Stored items

■ ■ ■

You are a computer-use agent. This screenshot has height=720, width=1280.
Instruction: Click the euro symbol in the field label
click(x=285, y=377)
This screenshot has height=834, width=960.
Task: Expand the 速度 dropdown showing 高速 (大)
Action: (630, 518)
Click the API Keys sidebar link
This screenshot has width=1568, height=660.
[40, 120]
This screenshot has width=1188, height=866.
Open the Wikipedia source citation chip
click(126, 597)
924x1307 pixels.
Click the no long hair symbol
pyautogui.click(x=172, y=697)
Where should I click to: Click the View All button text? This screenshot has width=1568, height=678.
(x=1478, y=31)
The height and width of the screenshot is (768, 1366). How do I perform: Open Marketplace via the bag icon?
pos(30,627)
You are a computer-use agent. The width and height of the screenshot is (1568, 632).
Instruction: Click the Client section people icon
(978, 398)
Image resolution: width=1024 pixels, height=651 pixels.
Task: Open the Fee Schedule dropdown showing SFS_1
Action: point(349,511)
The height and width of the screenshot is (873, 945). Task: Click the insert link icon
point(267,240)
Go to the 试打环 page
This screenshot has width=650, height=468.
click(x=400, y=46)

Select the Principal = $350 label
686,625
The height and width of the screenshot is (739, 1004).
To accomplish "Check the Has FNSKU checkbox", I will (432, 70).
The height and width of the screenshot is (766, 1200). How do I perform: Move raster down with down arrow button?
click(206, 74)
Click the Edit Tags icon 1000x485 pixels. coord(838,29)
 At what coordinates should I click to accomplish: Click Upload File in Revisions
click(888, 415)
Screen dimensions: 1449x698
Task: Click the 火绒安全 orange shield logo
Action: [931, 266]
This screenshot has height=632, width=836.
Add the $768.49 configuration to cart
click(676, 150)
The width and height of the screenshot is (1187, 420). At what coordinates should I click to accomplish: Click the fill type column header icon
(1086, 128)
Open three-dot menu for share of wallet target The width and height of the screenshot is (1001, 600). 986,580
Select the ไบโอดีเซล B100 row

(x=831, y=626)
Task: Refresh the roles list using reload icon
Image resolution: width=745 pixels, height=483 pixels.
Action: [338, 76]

■ ■ ■

| WHAT YOU HAVE TO DO |
Filter the records above for "computer" and copy every matching line.

| SOLUTION |
You are a computer-use agent. This screenshot has height=720, width=1280.
You are a computer-use agent. The width and height of the screenshot is (1568, 632).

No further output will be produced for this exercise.